# WHAT IS NEEDED:
The answer must be a single number: the count of lines below that contain the string "Switch".

# SUPPLIED MATERIAL:
....

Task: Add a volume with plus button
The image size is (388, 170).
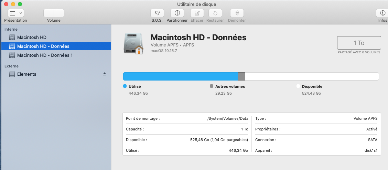Action: 49,13
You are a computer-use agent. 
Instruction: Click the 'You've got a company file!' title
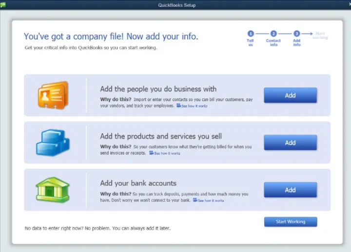111,36
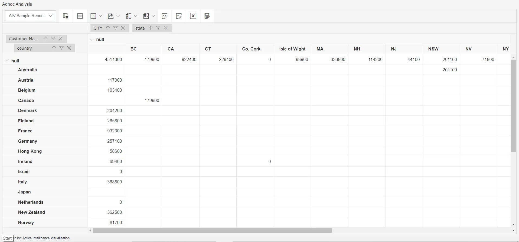
Task: Click the horizontal scrollbar thumb
Action: [212, 231]
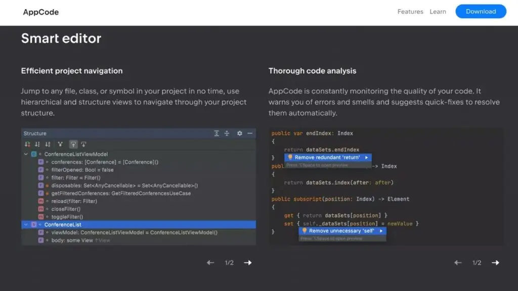Hide the Structure panel
This screenshot has width=518, height=291.
tap(249, 133)
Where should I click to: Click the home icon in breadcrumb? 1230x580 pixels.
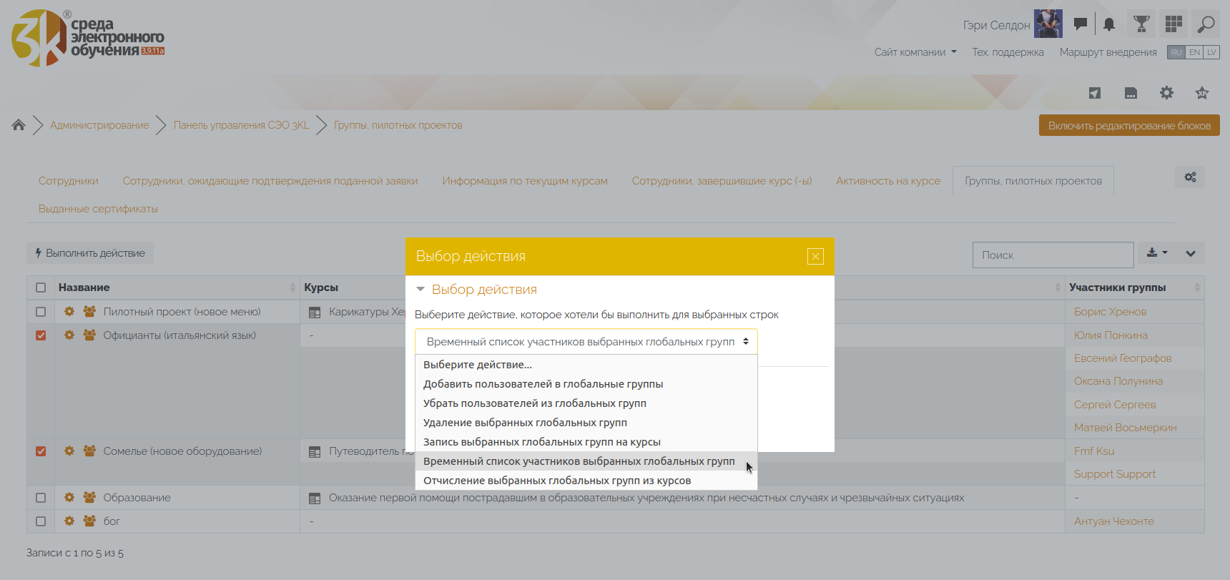19,125
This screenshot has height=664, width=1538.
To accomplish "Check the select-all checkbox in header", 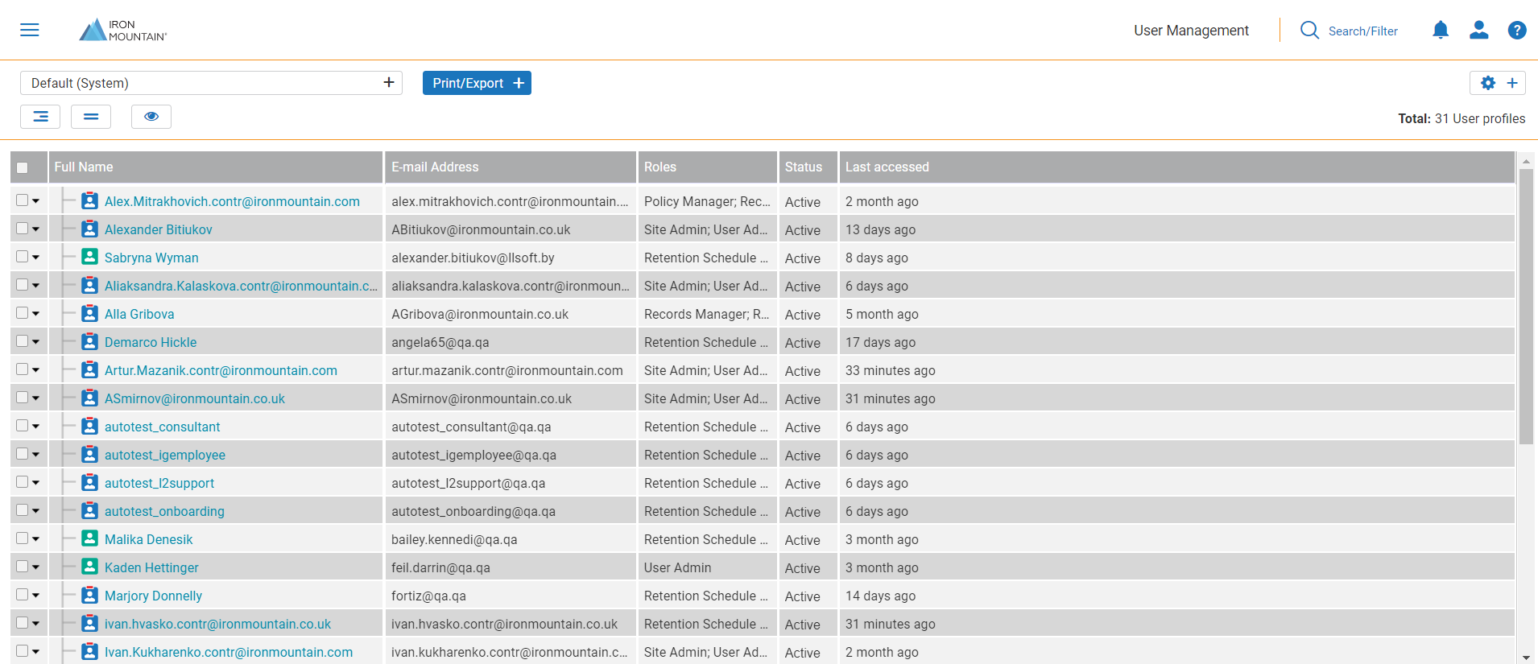I will pyautogui.click(x=23, y=167).
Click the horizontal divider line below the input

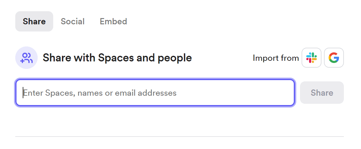[x=179, y=137]
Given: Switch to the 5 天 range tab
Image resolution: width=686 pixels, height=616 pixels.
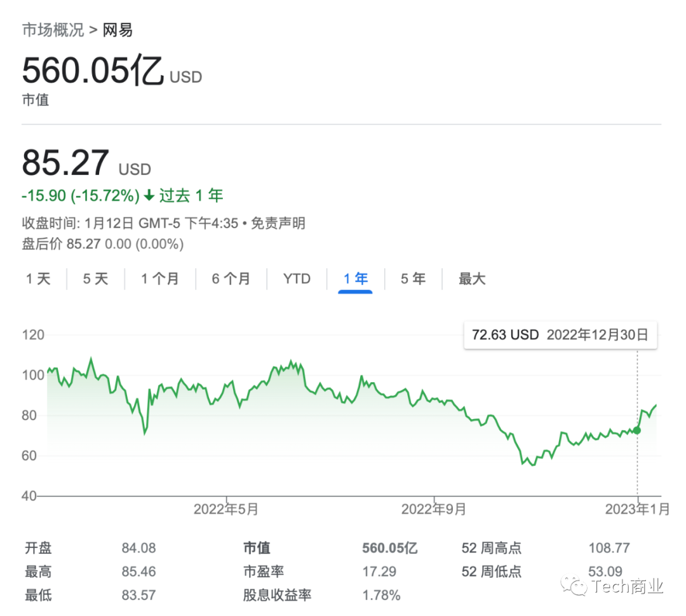Looking at the screenshot, I should (x=95, y=279).
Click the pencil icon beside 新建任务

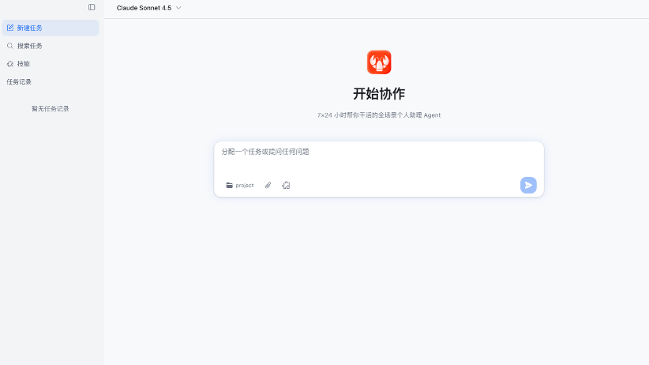(x=10, y=28)
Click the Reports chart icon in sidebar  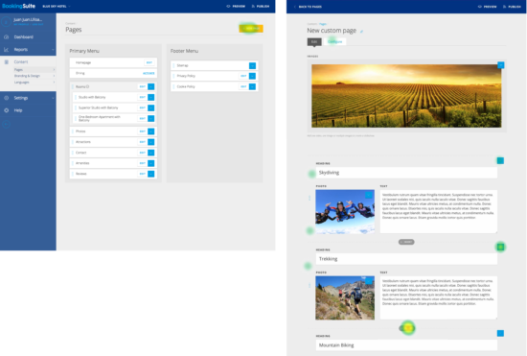coord(6,50)
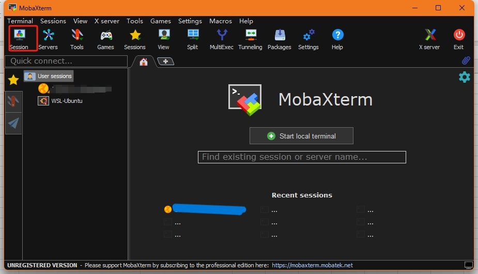This screenshot has width=478, height=274.
Task: Open the Sessions menu in menu bar
Action: point(53,21)
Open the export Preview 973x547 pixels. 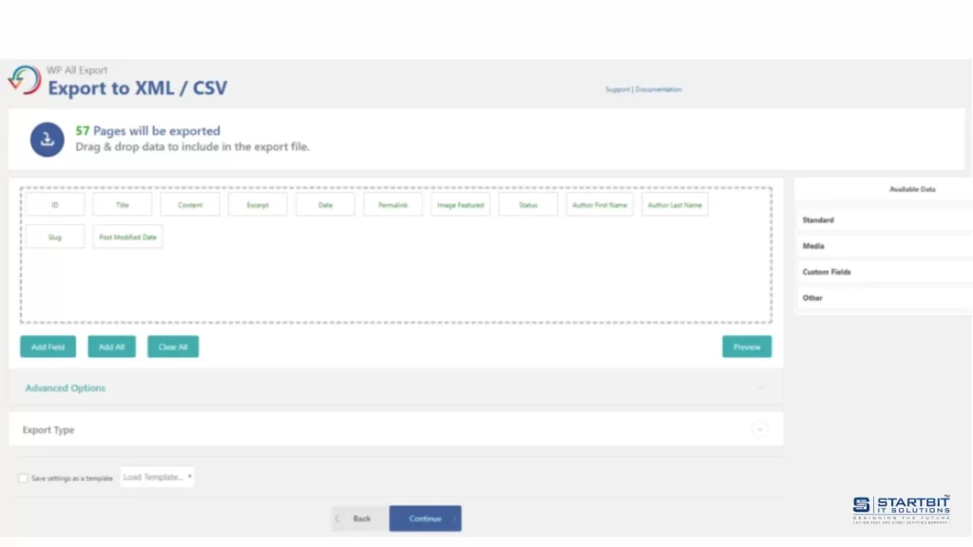(747, 347)
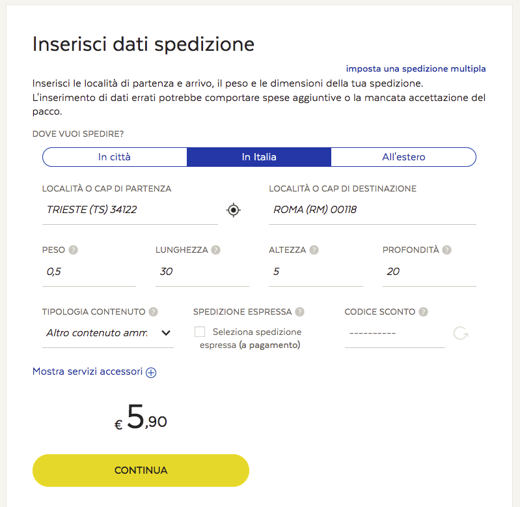The image size is (520, 507).
Task: Select the In città tab
Action: pos(115,157)
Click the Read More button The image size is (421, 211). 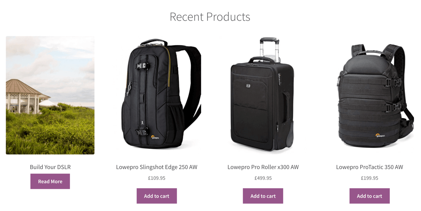point(50,181)
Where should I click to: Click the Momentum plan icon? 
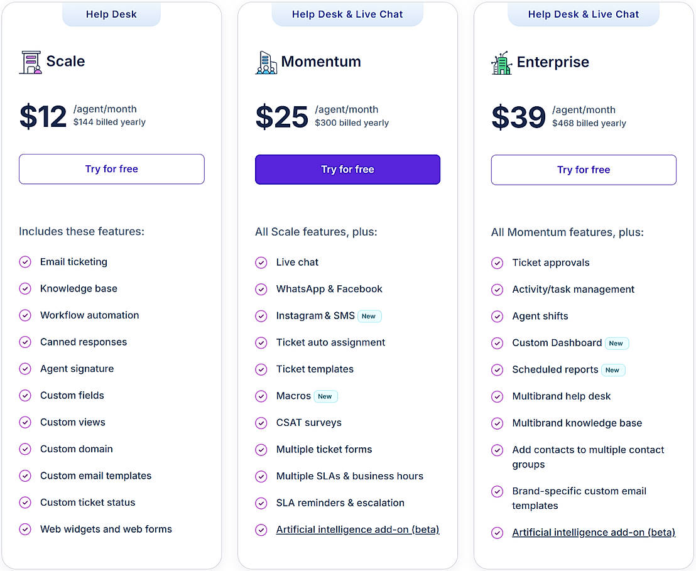266,63
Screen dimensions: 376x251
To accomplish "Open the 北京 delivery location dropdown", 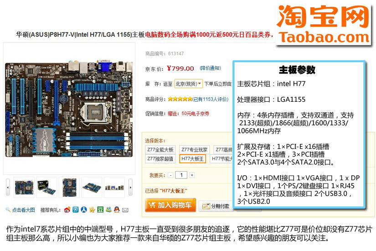I will pos(189,84).
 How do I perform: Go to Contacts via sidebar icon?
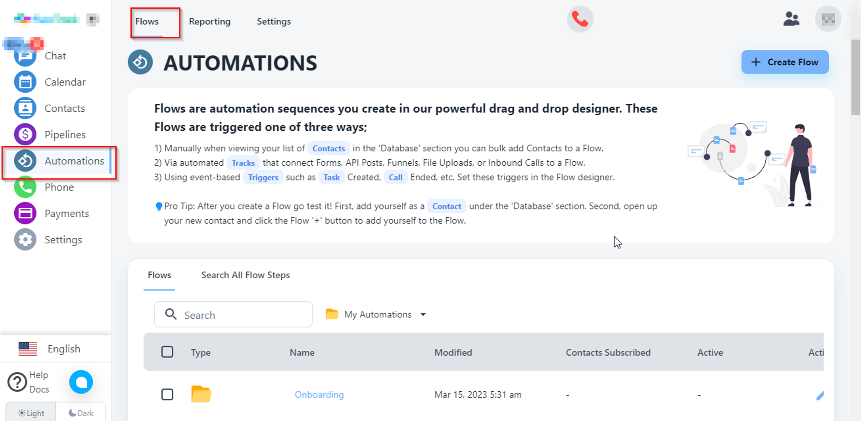pyautogui.click(x=25, y=108)
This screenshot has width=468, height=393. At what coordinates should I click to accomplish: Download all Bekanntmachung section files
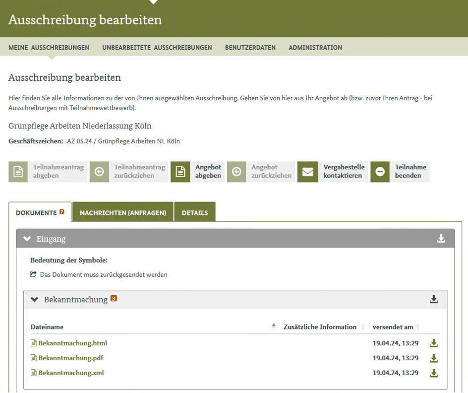[x=434, y=299]
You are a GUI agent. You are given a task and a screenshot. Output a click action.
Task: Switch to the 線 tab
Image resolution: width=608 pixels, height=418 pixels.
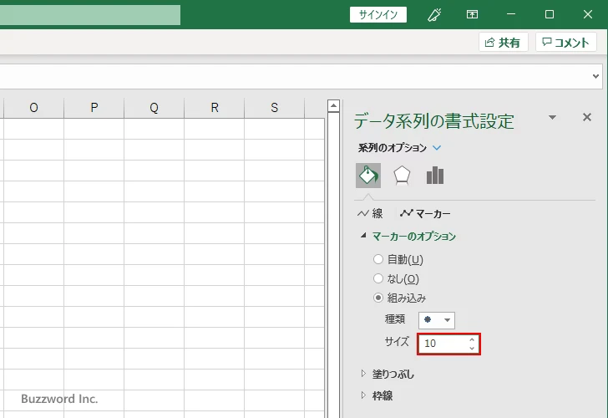(x=370, y=214)
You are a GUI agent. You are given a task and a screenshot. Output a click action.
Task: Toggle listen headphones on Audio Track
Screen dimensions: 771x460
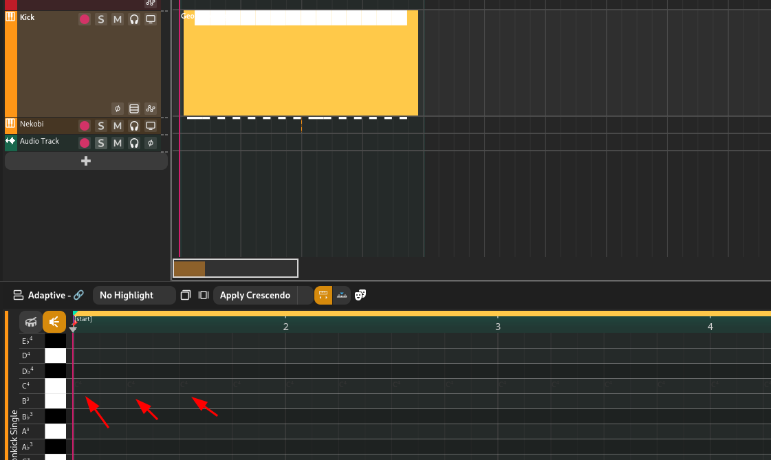(x=134, y=143)
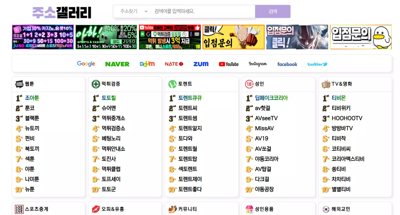
Task: Click the 토렌트 green category icon
Action: click(173, 84)
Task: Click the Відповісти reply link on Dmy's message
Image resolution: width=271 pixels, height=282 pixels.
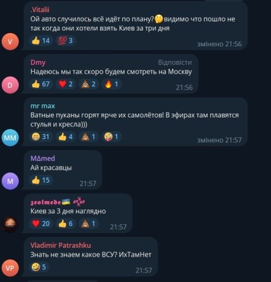Action: click(x=175, y=62)
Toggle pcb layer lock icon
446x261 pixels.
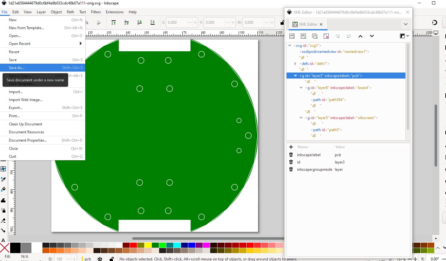(112, 259)
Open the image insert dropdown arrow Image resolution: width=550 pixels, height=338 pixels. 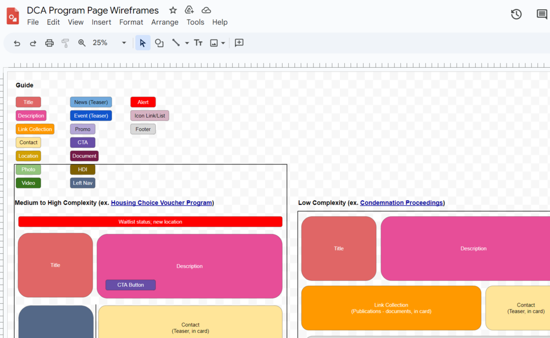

....

# ANSWER:
2